### WORK TO BE COMPLETED
Reproduce word for word the passage of the reflection below, starting at "I want to be present" and ending at "person to succeed.".

### TEXT SEGMENT
start

I constantly struggle with my emotions and controlling my thoughts. My feelings consume me and bring me to think such dark thoughts. It really affects me and the people around me, which I really hate... I want to work towards being a positive person who isn’t affected by the smallest things and assumes the worst. It is one of my biggest flaws. I want to embody his type of mindset.
The book continues,
“... life is like standing on a rolling ship. You’re going to fall. And it’s a constant challenge to get up and push yourself to keep going. But in the end, he said, the most exhilarating feeling in the world is getting up and moving forward with a smile.”
Everything before the bolded text depicts where I’m currently at in life. The bolded is where I want to be. How will I do that? Through practice with this book and consistency.
And this is the exact goal:
“You long to become more alive and creative in your personal and business lives. The feeling for it is the most primitive feeling a person can have. The feeling for it is as primitive as the feeling for your own well-being.
… The person who believes he is a subject is frank open-minded, sincerely going ahead, facing the situation freely, and looking for ways to make things work and get things done.”
I want to be present in my life and purposeful in this world. I want to be my own boss; create a passion project that turns into a business and then build a team to work towards my dream. I didn’t mean to rhyme, but it works. Haha. I don’t know what exactly I want to do, but I know that in order to do anything, I need to be that type of person to succeed.
Here’s a tip from the book:
“Creators are joyful and positive. Creators look at “what is” and “what can be” instead of “what is not.” Instead of excluding possibilities, creators include all possibilities, both real and imagined. They choose to interpret their own world and do not rely upon the interpretations of others.”
That’s super important! I find that in times that I can be creative, I allow myself to experiment and learn from my mistakes. It’s totally refreshing being in that type of mental space and environment because I know that I can always change and try again. At the same time, I can be excited about my ideas coming to life and see people interact with it in real life, which is totally awesome! :-)

end

### RAW DATA

start

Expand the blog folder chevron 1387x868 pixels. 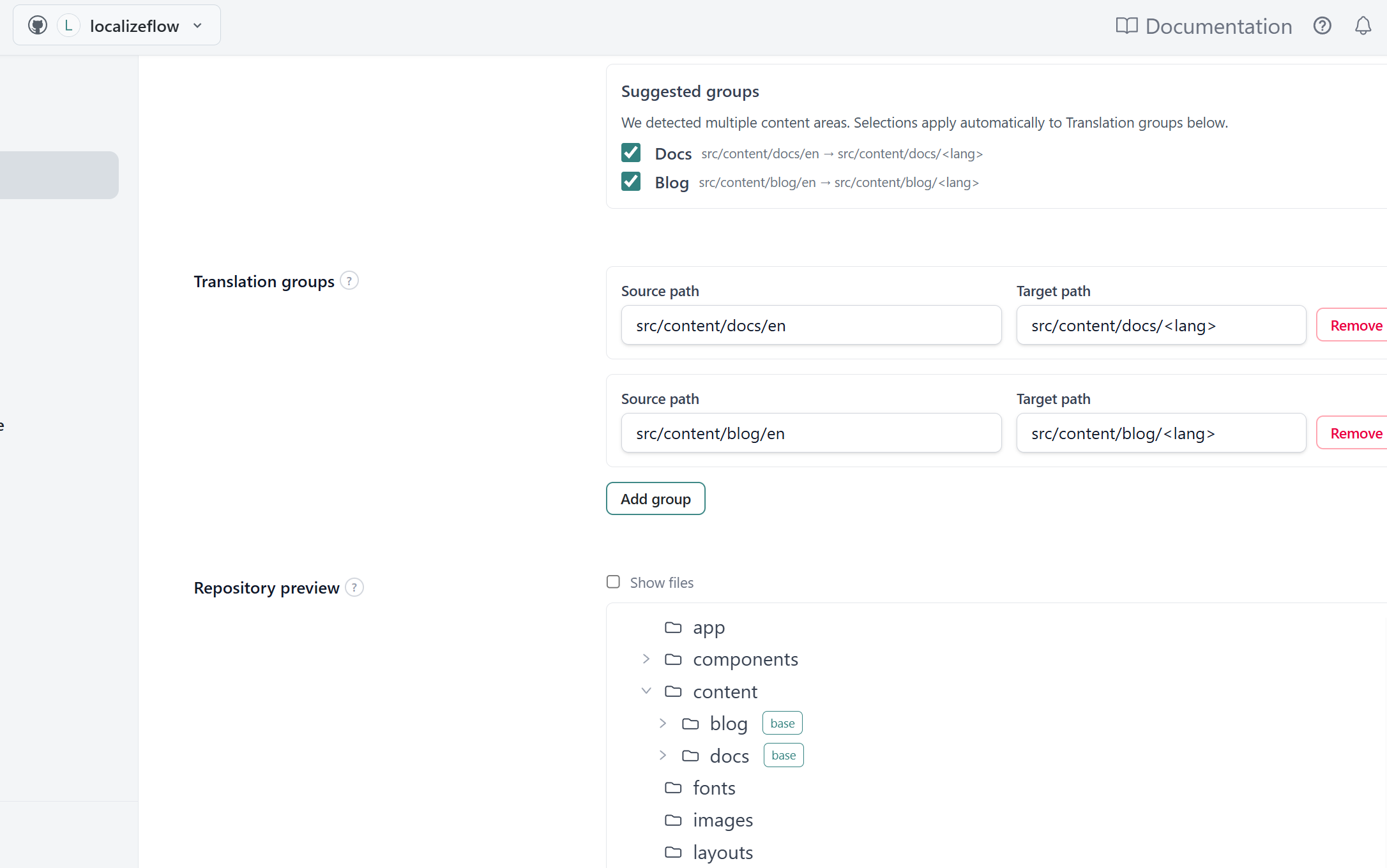pyautogui.click(x=663, y=723)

end

### FULL ANSWER
I want to be present in my life and purposeful in this world. I want to be my own boss; create a passion project that turns into a business and then build a team to work towards my dream. I didn’t mean to rhyme, but it works. Haha. I don’t know what exactly I want to do, but I know that in order to do anything, I need to be that type of person to succeed.